> _Goal of the exercise_
The exercise calls for exact output of the lines between the one that contains "Where should I click to: Enable" and the end of the data, with both ends kept and pictures left out.

> _Exercise data_
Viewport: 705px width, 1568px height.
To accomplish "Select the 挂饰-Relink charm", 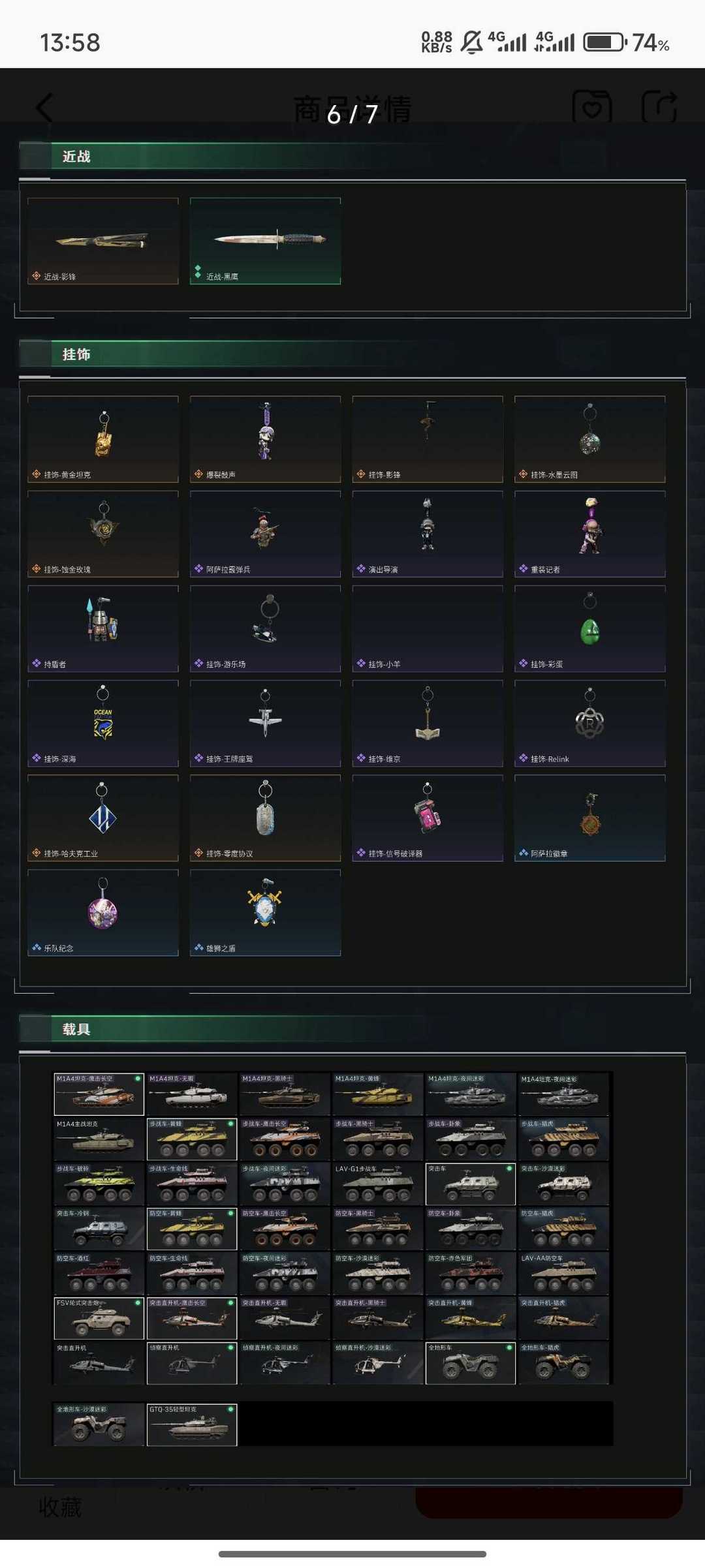I will tap(590, 723).
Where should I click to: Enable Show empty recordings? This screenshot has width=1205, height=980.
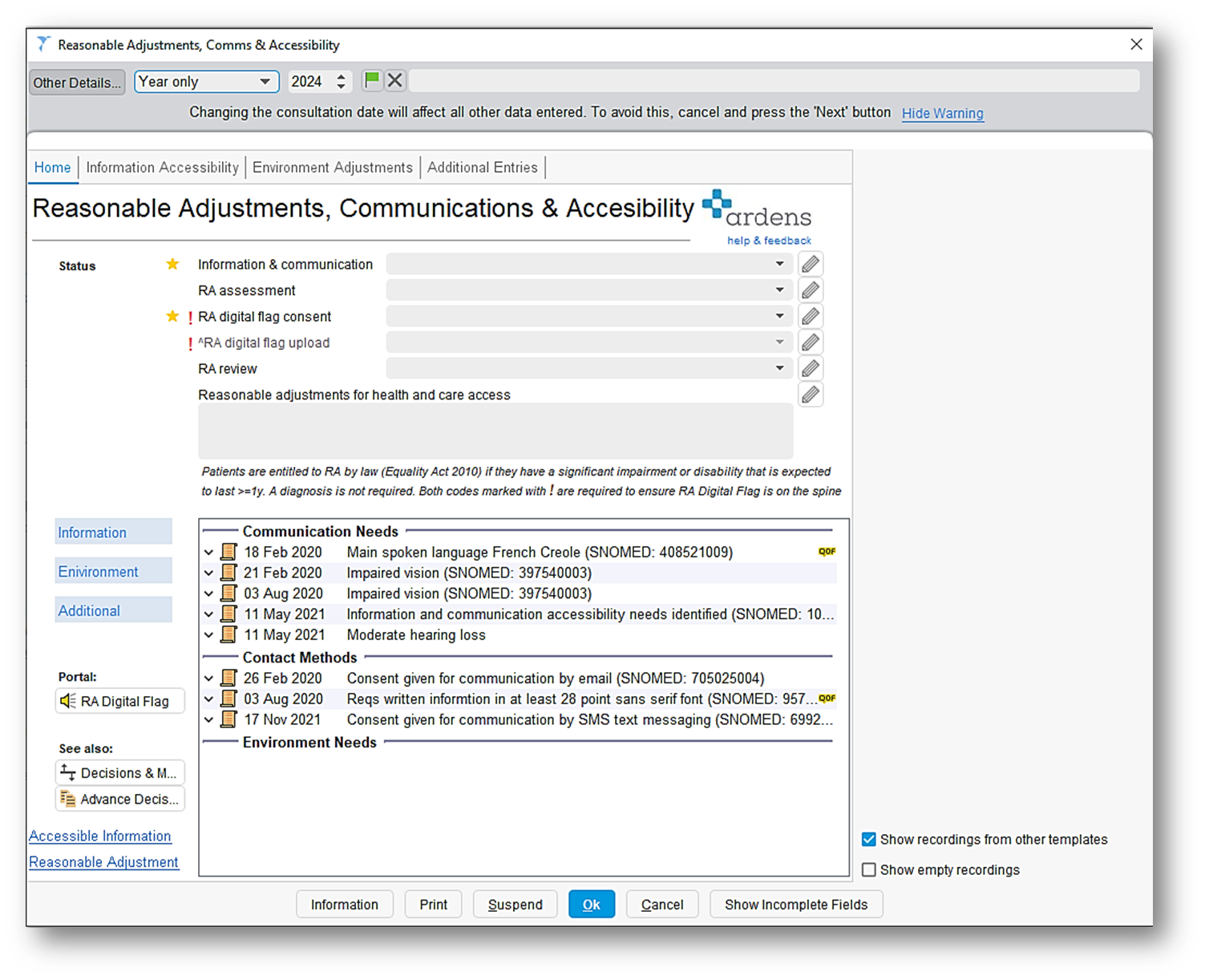869,869
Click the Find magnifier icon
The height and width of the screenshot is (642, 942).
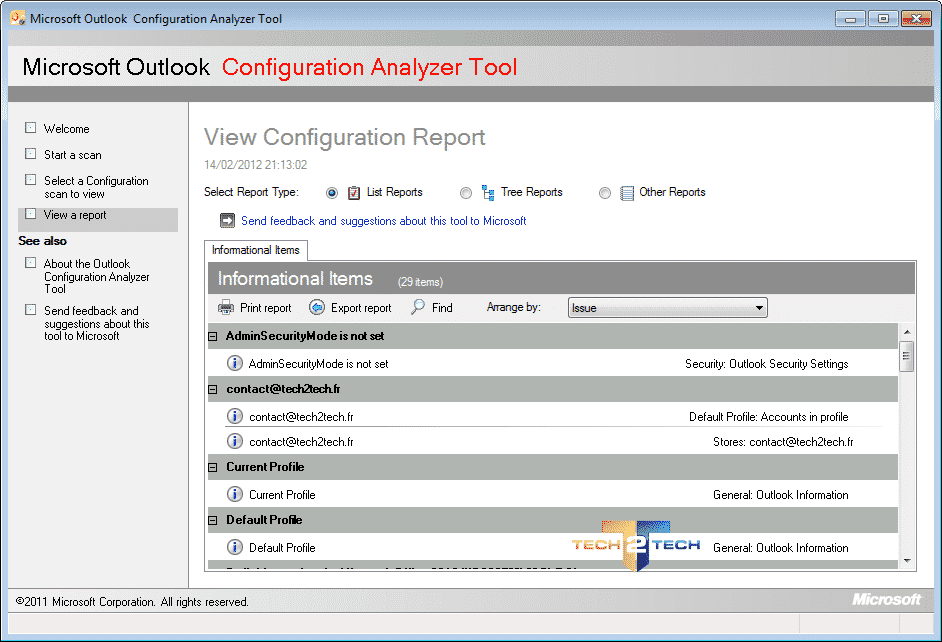pos(418,307)
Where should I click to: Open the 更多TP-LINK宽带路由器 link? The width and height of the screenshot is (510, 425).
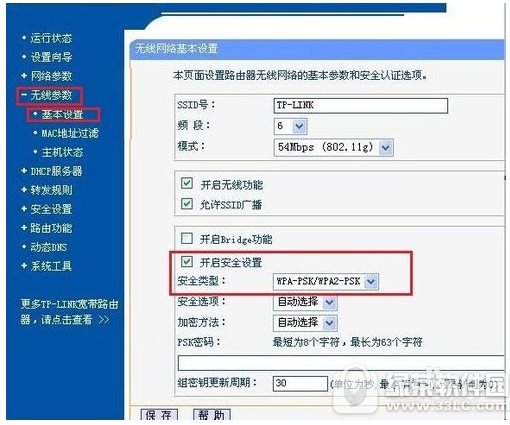click(x=69, y=312)
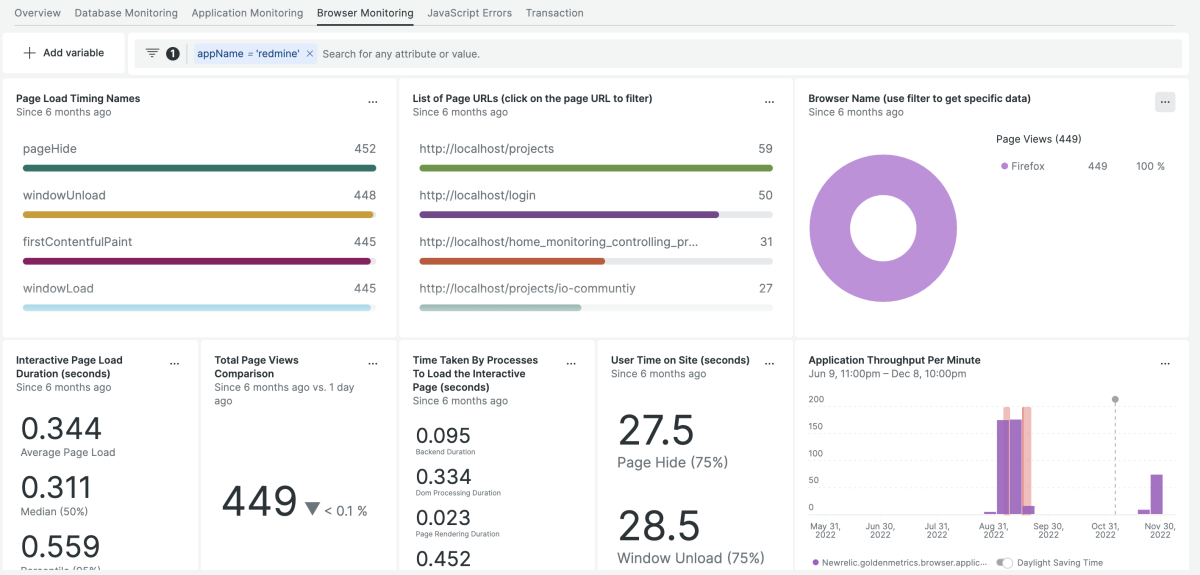Open User Time on Site widget menu

769,364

> _Expected output_
Where should I click to: Enable Show empty recordings? This screenshot has width=1205, height=980.
869,869
Click the Find magnifier icon
The height and width of the screenshot is (642, 942).
pos(418,307)
Where should I click to: Open the 更多TP-LINK宽带路由器 link? The width and height of the screenshot is (510, 425).
click(x=69, y=312)
Open User Time on Site widget menu

769,364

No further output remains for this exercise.